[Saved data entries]

>>>>

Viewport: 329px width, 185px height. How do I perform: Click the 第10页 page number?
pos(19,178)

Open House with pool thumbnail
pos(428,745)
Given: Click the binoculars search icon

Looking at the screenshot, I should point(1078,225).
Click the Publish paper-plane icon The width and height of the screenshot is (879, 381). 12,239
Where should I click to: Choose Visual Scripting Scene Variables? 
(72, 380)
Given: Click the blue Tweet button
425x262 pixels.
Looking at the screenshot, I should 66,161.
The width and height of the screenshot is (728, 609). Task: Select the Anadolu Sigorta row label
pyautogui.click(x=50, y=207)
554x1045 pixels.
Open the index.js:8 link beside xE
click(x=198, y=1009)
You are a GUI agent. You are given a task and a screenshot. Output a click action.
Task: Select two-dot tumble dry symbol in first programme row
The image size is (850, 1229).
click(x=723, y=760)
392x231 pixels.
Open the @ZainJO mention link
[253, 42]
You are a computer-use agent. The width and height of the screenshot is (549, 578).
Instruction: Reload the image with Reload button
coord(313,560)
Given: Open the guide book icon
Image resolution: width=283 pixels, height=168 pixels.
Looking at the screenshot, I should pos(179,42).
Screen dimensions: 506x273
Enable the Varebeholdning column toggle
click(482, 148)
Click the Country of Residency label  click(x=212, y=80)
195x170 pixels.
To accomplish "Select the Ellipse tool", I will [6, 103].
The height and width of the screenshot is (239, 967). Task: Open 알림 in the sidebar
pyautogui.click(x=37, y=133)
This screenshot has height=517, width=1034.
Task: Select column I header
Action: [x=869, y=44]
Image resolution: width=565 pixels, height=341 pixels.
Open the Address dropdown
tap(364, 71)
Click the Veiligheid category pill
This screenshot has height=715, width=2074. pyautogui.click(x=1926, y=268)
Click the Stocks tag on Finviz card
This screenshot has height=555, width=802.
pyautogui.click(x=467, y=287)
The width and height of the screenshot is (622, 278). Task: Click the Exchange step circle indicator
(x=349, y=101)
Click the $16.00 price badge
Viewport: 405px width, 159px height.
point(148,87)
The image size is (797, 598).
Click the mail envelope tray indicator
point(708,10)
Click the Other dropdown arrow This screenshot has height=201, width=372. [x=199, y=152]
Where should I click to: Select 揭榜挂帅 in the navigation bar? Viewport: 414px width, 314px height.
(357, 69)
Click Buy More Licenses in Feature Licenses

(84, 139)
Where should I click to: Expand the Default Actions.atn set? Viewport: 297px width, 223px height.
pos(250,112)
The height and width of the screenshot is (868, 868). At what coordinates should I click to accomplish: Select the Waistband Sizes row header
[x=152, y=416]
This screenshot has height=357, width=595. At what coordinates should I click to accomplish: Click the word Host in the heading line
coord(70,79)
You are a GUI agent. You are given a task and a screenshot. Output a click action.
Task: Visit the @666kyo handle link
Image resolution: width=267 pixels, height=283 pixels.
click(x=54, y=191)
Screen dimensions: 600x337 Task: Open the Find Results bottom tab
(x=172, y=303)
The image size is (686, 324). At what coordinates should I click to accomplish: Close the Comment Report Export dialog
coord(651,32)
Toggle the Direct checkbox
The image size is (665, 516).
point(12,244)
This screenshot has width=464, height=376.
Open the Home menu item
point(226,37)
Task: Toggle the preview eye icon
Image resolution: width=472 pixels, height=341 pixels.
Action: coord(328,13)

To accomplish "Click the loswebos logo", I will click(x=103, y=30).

<<<<

■ Problem description ■
This calls for an exact transcription of every entry above.

■ Solution to the problem ■
Viewport: 329px width, 185px height. How do I perform: Click the 第10页 page number?
pos(19,178)

Open House with pool thumbnail
pos(428,745)
Given: Click the binoculars search icon

Looking at the screenshot, I should point(1078,225).
Click the Publish paper-plane icon The width and height of the screenshot is (879, 381). 12,239
Where should I click to: Choose Visual Scripting Scene Variables? 
(72, 380)
Given: Click the blue Tweet button
425x262 pixels.
Looking at the screenshot, I should 66,161.
The width and height of the screenshot is (728, 609). Task: Select the Anadolu Sigorta row label
pyautogui.click(x=50, y=207)
554x1045 pixels.
Open the index.js:8 link beside xE
click(x=198, y=1009)
You are a GUI agent. You are given a task and a screenshot. Output a click action.
Task: Select two-dot tumble dry symbol in first programme row
The image size is (850, 1229).
click(x=723, y=760)
392x231 pixels.
Open the @ZainJO mention link
[253, 42]
You are a computer-use agent. The width and height of the screenshot is (549, 578).
Instruction: Reload the image with Reload button
coord(313,560)
Given: Open the guide book icon
Image resolution: width=283 pixels, height=168 pixels.
Looking at the screenshot, I should pos(179,42).
Screen dimensions: 506x273
Enable the Varebeholdning column toggle
click(482, 148)
Click the Country of Residency label  click(x=212, y=80)
195x170 pixels.
To accomplish "Select the Ellipse tool", I will [6, 103].
The height and width of the screenshot is (239, 967). Task: Open 알림 in the sidebar
pyautogui.click(x=37, y=133)
This screenshot has height=517, width=1034.
Task: Select column I header
Action: [x=869, y=44]
Image resolution: width=565 pixels, height=341 pixels.
Open the Address dropdown
tap(364, 71)
Click the Veiligheid category pill
This screenshot has height=715, width=2074. pyautogui.click(x=1926, y=268)
Click the Stocks tag on Finviz card
This screenshot has height=555, width=802.
pyautogui.click(x=467, y=287)
The width and height of the screenshot is (622, 278). Task: Click the Exchange step circle indicator
(x=349, y=101)
Click the $16.00 price badge
Viewport: 405px width, 159px height.
point(148,87)
The image size is (797, 598).
Click the mail envelope tray indicator
point(708,10)
Click the Other dropdown arrow This screenshot has height=201, width=372. [x=199, y=152]
Where should I click to: Select 揭榜挂帅 in the navigation bar? Viewport: 414px width, 314px height.
(357, 69)
Click Buy More Licenses in Feature Licenses

(84, 139)
Where should I click to: Expand the Default Actions.atn set? Viewport: 297px width, 223px height.
pos(250,112)
The height and width of the screenshot is (868, 868). At what coordinates should I click to accomplish: Select the Waistband Sizes row header
[x=152, y=416]
This screenshot has height=357, width=595. At what coordinates should I click to accomplish: Click the word Host in the heading line
coord(70,79)
You are a GUI agent. You are given a task and a screenshot. Output a click action.
Task: Visit the @666kyo handle link
Image resolution: width=267 pixels, height=283 pixels.
click(x=54, y=191)
Screen dimensions: 600x337 Task: Open the Find Results bottom tab
(x=172, y=303)
The image size is (686, 324). At what coordinates should I click to accomplish: Close the Comment Report Export dialog
coord(651,32)
Toggle the Direct checkbox
The image size is (665, 516).
point(12,244)
This screenshot has width=464, height=376.
Open the Home menu item
point(226,37)
Task: Toggle the preview eye icon
Image resolution: width=472 pixels, height=341 pixels.
Action: coord(328,13)

To accomplish "Click the loswebos logo", I will click(x=103, y=30).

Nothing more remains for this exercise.